Could you repeat the records shown below exactly as written?

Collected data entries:
* * *

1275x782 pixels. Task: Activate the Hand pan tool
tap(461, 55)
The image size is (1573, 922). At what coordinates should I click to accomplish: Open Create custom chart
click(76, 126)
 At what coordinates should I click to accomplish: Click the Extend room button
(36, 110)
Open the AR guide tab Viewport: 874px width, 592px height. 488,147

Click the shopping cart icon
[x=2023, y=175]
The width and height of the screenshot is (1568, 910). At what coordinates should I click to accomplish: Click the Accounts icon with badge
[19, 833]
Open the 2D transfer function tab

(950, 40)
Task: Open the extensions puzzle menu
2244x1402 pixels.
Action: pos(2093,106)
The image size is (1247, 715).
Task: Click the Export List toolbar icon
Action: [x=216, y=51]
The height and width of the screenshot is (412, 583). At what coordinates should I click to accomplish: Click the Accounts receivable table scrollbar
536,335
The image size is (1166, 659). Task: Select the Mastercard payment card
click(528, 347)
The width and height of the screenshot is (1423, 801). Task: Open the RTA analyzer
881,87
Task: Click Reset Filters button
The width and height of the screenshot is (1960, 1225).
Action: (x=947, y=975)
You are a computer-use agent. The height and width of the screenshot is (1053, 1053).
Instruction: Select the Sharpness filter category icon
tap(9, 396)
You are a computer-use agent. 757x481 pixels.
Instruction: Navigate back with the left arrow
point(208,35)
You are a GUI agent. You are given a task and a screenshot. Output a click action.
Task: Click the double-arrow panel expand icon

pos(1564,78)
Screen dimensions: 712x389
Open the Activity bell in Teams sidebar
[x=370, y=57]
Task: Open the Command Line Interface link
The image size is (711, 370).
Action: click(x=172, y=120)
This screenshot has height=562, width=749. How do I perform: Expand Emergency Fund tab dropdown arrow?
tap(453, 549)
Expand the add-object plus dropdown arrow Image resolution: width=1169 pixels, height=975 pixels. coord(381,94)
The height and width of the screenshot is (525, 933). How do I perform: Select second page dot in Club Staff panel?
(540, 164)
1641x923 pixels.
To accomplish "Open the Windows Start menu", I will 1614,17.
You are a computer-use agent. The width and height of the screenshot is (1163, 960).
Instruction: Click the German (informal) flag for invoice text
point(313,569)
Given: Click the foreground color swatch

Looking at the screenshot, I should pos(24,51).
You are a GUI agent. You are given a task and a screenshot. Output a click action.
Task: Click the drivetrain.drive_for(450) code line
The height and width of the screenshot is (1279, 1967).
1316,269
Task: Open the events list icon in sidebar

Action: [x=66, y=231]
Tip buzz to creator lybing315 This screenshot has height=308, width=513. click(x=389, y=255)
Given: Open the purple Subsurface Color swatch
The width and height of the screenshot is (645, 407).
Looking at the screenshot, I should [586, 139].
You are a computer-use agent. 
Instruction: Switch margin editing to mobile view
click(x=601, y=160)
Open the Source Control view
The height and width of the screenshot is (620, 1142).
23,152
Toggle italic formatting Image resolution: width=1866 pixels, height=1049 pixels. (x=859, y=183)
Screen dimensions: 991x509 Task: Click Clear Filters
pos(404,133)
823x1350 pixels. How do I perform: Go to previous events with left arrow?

* * *

Written solution:
1275x782 pixels. Task: Activate the Hand pan tool
tap(461, 55)
The image size is (1573, 922). At what coordinates should I click to accomplish: Open Create custom chart
click(76, 126)
 At what coordinates should I click to accomplish: Click the Extend room button
(36, 110)
Open the AR guide tab Viewport: 874px width, 592px height. 488,147

Click the shopping cart icon
[x=2023, y=175]
The width and height of the screenshot is (1568, 910). At what coordinates should I click to accomplish: Click the Accounts icon with badge
[19, 833]
Open the 2D transfer function tab

(950, 40)
Task: Open the extensions puzzle menu
2244x1402 pixels.
Action: pos(2093,106)
The image size is (1247, 715).
Task: Click the Export List toolbar icon
Action: [x=216, y=51]
The height and width of the screenshot is (412, 583). At what coordinates should I click to accomplish: Click the Accounts receivable table scrollbar
536,335
The image size is (1166, 659). Task: Select the Mastercard payment card
click(528, 347)
The width and height of the screenshot is (1423, 801). Task: Open the RTA analyzer
881,87
Task: Click Reset Filters button
The width and height of the screenshot is (1960, 1225).
Action: (x=947, y=975)
You are a computer-use agent. The height and width of the screenshot is (1053, 1053).
Instruction: Select the Sharpness filter category icon
tap(9, 396)
You are a computer-use agent. 757x481 pixels.
Instruction: Navigate back with the left arrow
point(208,35)
You are a GUI agent. You are given a task and a screenshot. Output a click action.
Task: Click the double-arrow panel expand icon

pos(1564,78)
Screen dimensions: 712x389
Open the Activity bell in Teams sidebar
[x=370, y=57]
Task: Open the Command Line Interface link
The image size is (711, 370).
Action: click(x=172, y=120)
This screenshot has height=562, width=749. How do I perform: Expand Emergency Fund tab dropdown arrow?
tap(453, 549)
Expand the add-object plus dropdown arrow Image resolution: width=1169 pixels, height=975 pixels. coord(381,94)
The height and width of the screenshot is (525, 933). How do I perform: Select second page dot in Club Staff panel?
(540, 164)
1641x923 pixels.
To accomplish "Open the Windows Start menu", I will 1614,17.
You are a computer-use agent. The width and height of the screenshot is (1163, 960).
Instruction: Click the German (informal) flag for invoice text
point(313,569)
Given: Click the foreground color swatch

Looking at the screenshot, I should pos(24,51).
You are a GUI agent. You are given a task and a screenshot. Output a click action.
Task: Click the drivetrain.drive_for(450) code line
The height and width of the screenshot is (1279, 1967).
1316,269
Task: Open the events list icon in sidebar

Action: [x=66, y=231]
Tip buzz to creator lybing315 This screenshot has height=308, width=513. click(x=389, y=255)
Given: Open the purple Subsurface Color swatch
The width and height of the screenshot is (645, 407).
Looking at the screenshot, I should [586, 139].
You are a computer-use agent. 
Instruction: Switch margin editing to mobile view
click(x=601, y=160)
Open the Source Control view
The height and width of the screenshot is (620, 1142).
23,152
Toggle italic formatting Image resolution: width=1866 pixels, height=1049 pixels. (x=859, y=183)
Screen dimensions: 991x509 Task: Click Clear Filters
pos(404,133)
823x1350 pixels. How do I perform: Go to previous events with left arrow?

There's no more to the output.